No. 125 Expeditionary Air Wing is a former deployable Expeditionary Air Wing of the Royal Air Force based at RAF Leuchars, Fife, Scotland.

The current wing was established on 1 April 2006 the wing has history dating back to May 1944:

==Second World War==

No. 125 (Fighter) Wing within No. 15 Sector RAF, No. 83 Group RAF, RAF Second Tactical Air Force at RAF Ford on 12 May 1944. It moved to B.2 Bazenville, B.11 Longues, B.42 (redesignated A-61) Beauvais/Nivelles, B.70 Antwerp/Deurne, B.82 Grave, B.64 Diest, Y.32 Ophoven, B.78 Eindhoven, B.106 Twente/Enschede, B.118 Celle, B.160 Kastrup, B.172 Husum and finally B.158 Lubeck where the wing was disbanded on 14 July 1945.

Squadrons:
- No. 132 (City of Bombay) Squadron RAF (12 May 1944 to 28 September 1944)
- No. 453 Squadron RAAF (12 May 1944 to 28 September 1944)
- No. 602 (City of Glasgow) Squadron AAF (12 May 1944 to 28 September 1944)
- No. 441 Squadron RCAF (14 July 1944 to 28 September 1944)
- No. 137 Squadron RAF (Unknown to 13 August 1944)
- No. 80 Squadron RAF (28 September 1944 to 1 October 1944)
- No. 130 (Punjab) Squadron RAF (28 September 1944 to 10 May 1945)
- No. 274 Squadron RAF (28 September 1944 to 7 October 1944)
- No. 402 Squadron RCAF (28 September 1944 to 27 December 1944)
- No. 41 Squadron RAF (8 November 1944 to 25 January 1945)
- No. 350 (Belgian) Squadron RAF (8 November 1944 to 14 July 1945)
- No. 610 (County of Chester) Squadron AAF (8 November 1944 to 21 February 1945)
- No. 41 Squadron RAF (21 March 1945 to 14 July 1945)
- No. 137 Squadron RAF (7 May 1945 to Unknown)
- No. 486 Squadron RAAF (12 May 1945 to 14 July 1945)

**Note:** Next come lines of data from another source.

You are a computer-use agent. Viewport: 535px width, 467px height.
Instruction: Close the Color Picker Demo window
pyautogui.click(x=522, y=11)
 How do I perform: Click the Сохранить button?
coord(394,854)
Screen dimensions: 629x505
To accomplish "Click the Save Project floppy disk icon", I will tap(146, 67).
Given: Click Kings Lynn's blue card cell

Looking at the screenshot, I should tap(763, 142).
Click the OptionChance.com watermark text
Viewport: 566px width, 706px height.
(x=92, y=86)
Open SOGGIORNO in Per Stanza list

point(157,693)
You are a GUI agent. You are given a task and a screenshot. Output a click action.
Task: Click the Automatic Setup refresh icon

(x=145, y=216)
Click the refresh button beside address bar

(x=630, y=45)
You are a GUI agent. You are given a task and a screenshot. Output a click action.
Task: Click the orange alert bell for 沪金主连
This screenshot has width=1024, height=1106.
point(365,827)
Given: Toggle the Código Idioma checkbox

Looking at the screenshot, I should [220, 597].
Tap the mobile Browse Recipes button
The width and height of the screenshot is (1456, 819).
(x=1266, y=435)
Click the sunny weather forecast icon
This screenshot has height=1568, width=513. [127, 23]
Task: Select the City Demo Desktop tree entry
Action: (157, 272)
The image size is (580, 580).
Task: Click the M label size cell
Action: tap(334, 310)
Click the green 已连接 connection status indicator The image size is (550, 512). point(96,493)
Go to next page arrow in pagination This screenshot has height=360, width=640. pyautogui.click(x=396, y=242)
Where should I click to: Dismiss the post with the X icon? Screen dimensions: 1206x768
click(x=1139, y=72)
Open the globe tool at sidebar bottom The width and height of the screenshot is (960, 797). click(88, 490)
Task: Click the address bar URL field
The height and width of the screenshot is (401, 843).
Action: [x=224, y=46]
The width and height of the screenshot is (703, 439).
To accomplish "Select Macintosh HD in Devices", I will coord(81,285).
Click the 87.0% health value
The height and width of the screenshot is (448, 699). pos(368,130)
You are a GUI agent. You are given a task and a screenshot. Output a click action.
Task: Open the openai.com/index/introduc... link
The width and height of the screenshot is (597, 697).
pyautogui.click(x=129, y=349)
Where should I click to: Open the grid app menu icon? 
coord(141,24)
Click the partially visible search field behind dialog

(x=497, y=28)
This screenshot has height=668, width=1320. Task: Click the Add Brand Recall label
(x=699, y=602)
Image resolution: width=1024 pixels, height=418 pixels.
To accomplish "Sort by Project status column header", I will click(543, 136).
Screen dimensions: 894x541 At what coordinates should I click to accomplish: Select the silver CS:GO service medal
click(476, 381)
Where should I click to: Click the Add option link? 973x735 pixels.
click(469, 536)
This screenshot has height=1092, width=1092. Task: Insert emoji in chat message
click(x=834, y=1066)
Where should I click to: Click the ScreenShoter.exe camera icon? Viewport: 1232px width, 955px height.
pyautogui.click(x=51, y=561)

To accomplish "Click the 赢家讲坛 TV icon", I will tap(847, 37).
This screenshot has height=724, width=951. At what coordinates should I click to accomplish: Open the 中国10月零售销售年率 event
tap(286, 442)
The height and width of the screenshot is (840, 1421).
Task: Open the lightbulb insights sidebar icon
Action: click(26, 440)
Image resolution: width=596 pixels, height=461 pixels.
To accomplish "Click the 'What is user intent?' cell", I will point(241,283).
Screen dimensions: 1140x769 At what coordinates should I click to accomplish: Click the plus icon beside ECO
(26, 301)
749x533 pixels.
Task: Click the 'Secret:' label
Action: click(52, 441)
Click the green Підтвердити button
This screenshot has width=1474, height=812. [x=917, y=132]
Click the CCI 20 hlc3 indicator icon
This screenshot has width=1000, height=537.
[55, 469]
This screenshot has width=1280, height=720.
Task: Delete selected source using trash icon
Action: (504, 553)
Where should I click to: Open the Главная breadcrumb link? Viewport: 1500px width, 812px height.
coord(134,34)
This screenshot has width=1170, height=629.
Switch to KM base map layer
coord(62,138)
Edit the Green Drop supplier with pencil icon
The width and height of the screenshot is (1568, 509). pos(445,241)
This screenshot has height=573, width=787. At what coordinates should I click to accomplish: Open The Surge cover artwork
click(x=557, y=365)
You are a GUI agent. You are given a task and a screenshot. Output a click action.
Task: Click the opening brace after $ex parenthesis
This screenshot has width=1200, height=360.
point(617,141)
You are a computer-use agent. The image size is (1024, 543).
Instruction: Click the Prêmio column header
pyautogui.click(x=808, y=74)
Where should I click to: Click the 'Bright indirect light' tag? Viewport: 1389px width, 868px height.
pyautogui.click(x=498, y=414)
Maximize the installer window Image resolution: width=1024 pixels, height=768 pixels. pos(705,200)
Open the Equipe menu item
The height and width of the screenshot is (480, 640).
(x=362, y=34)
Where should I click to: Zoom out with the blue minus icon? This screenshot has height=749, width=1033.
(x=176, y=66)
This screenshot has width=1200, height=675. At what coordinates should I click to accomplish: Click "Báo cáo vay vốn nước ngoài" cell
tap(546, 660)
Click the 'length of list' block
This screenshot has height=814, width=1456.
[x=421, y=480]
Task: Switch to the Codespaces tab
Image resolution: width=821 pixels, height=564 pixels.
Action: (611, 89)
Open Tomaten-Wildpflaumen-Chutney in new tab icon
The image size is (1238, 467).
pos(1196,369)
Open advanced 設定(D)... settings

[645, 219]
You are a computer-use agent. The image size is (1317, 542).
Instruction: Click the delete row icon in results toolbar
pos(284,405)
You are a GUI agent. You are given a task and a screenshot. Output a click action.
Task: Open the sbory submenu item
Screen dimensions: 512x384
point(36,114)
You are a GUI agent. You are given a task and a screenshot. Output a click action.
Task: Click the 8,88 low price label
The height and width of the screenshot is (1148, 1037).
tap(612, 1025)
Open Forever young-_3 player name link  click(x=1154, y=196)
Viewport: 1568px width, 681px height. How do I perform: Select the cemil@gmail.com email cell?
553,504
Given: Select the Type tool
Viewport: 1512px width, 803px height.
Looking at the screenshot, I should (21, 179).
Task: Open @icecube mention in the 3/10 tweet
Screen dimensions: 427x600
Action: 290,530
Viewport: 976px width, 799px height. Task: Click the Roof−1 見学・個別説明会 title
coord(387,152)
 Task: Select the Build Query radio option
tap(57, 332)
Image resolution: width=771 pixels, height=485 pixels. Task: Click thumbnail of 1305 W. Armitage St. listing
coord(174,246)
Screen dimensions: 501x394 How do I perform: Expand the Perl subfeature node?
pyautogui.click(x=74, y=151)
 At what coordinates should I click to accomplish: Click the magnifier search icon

===History of No. 125 Airfield===
No. 125 Airfield Headquarters was formed on 24 June 1943 at RAF Gravesend within No. 83 Group RAF, it moved to RAF Newchurch on 2 July 1943. The unit then moved to RAF Detling on 12 October 1943 then to RAF Ford on 4 May 1944. The HQ was disbanded still at Ford on 12 May 1944 to become No. 125 (Fighter) Wing RAF.

Squadrons:
- No. 19 Squadron RAF (24 June 1943 to 18 August 1943) replaced by No. 184 Squadron RAF (18 August 1943 to 12 May 1944)
- No. 132 (City of Bombay) Squadron RAF (24 June 1943 to 12 May 1944)
- No. 175 Squadron RAF (5 August 1943 to 12 August 1943) replaced by No. 602 (City of Glasgow) Squadron AAF (13 August 1943 to 12 May 1944)
- No. 453 Squadron RAAF (19 January 1944 to 12 May 1944)

==Post war==

The wing was reformed on 1 April 1953 at RAF Ahlhorn as No. 125 (Night Fighter) Wing, it controlled:
- No. 96 Squadron RAF (1 April 1953 to 12 February 1958)
- No. 256 Squadron RAF (1 April 1953 to 12 February 1958)
- No. 213 (Ceylon) Squadron RAF (1 September 1955 to 22 August 1957)
- No. 14 Squadron RAF (26 September 1957 to 1 September 1958)
- No. 20 Squadron RAF (26 September 1957 to 1 September 1958)

It was disbanded on 1 September 1958 still at Ahlhorn.